Stored entries
────────────────────

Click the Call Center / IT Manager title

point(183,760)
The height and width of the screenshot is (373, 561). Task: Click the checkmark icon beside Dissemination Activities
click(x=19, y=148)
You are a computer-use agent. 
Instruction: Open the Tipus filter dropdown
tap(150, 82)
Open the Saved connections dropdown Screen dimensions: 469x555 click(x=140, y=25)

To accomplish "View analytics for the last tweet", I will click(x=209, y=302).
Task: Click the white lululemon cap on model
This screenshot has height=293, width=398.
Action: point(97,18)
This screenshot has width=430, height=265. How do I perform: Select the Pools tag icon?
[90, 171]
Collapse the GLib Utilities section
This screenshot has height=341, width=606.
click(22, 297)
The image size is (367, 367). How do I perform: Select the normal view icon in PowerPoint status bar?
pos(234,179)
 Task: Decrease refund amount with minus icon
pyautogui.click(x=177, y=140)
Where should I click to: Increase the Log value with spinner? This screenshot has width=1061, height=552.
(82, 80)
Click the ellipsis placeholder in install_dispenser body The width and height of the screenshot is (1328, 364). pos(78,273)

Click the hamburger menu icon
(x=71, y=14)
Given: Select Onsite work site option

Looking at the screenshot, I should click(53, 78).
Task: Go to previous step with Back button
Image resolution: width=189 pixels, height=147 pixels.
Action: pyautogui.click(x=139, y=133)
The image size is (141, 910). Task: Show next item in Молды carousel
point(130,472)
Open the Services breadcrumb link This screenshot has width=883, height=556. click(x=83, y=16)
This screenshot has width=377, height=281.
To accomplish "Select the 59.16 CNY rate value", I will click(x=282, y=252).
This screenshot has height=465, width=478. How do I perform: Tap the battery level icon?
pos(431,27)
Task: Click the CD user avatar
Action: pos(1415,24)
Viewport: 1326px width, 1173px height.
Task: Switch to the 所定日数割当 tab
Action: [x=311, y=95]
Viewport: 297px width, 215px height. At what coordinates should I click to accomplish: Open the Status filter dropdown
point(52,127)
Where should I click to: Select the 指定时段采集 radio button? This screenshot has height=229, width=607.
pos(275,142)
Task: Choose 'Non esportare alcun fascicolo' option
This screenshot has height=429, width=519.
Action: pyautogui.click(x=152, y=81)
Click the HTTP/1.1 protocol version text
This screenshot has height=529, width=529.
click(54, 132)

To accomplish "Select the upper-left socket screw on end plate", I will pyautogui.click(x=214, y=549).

────────────────────

§ What this task involves
The required answer is each line of the data in which the word "will" appears.

§ Exercise result
To accomplish "View analytics for the last tweet", I will click(x=209, y=302).
To accomplish "Select the 59.16 CNY rate value", I will click(x=282, y=252).
To accomplish "Select the upper-left socket screw on end plate", I will pyautogui.click(x=214, y=549).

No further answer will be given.